It was further alleged that on occasions, previous to the time the plaintiff's husband was locked in jail, other prisoners who were locked therein had come near dying from suffocation caused by the smoke coming in some way from the fire in the heater provided by the defendant; that the defendant's attention had been called to the fact that the "virtually complete closing up of the windows" of the jail by the grating which the defendant had placed on them created an inadequate ventilation in the jail room, and thereby constituted a serious danger to the lives of prisoners in the event of the escape of what would ordinarily not be a dangerous amount of smoke into the jail room; that the defendant's attention had been called to the fact that because of this lack of ventilation in the jail room a fire burning in the stove which was provided by the defendant could, through some ordinarily minor mishap causing an amount of smoke to be emitted into the room, kill by suffocation any person locked therein; that the defendant therefore knew that its jail, because of the lack of ventilation provided therein, was, when a fire was burning therein and the door closed, a place in which it was dangerous to lock human beings, there being no jailer or other person in attendance so as to let out any persons who might be therein in the event smoke should escape into the jail room; that the defendant had previously had the dangerous condition of the building called to its attention, and that the jail room in which the plaintiff's husband was incarcerated constituted, at the time and under the facts above set forth, a nuisance which was dangerous to the safety of persons locked up in such jail.
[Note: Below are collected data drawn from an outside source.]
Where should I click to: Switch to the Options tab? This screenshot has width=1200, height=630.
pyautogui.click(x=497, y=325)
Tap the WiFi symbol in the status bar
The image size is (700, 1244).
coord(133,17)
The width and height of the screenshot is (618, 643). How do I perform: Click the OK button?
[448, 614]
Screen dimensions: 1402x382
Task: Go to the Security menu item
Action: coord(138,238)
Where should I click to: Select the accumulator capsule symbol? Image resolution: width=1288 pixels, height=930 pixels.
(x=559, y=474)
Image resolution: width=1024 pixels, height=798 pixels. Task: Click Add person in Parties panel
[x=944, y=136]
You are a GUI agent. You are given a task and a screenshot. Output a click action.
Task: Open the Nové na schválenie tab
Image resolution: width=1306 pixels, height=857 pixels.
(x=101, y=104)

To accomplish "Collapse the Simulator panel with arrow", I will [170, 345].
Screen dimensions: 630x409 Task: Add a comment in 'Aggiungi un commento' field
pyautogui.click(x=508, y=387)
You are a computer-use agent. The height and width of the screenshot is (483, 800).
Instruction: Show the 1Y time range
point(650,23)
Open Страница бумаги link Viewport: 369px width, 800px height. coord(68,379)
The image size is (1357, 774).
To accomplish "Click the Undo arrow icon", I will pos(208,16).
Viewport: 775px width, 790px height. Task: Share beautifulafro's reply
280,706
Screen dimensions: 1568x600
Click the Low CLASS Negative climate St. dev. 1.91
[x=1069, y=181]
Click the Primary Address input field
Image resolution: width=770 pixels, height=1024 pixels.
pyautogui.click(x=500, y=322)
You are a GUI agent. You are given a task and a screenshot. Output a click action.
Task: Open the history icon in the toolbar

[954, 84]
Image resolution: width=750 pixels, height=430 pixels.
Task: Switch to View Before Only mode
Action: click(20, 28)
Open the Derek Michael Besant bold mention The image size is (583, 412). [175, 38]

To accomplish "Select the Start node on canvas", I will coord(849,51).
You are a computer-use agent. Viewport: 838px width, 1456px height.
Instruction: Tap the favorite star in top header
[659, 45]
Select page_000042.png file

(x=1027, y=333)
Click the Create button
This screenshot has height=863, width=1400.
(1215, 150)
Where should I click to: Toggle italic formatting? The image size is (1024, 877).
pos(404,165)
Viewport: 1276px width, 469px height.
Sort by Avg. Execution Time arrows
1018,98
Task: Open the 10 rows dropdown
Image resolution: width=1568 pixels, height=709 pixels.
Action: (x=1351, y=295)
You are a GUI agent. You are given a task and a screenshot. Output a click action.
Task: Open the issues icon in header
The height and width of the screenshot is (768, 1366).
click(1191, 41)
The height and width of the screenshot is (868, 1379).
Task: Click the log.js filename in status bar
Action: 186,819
The plaintiff alleged that as the result of the maintenance of such nuisance her husband was killed, and she was damaged in the sum of $30,000, her husband being an able-bodied man thirty-four years of age, with a life expectancy of 31.86 years at the time of his death. The plaintiff also alleged that more than thirty days before the filing of suit she had filed her claim with the city giving to it notice of her intention to bring this suit, as provided in Code § 69-308.

The defendant demurred generally to the petition. The judge sustained this demurrer and dismissed the action and the plaintiff excepted.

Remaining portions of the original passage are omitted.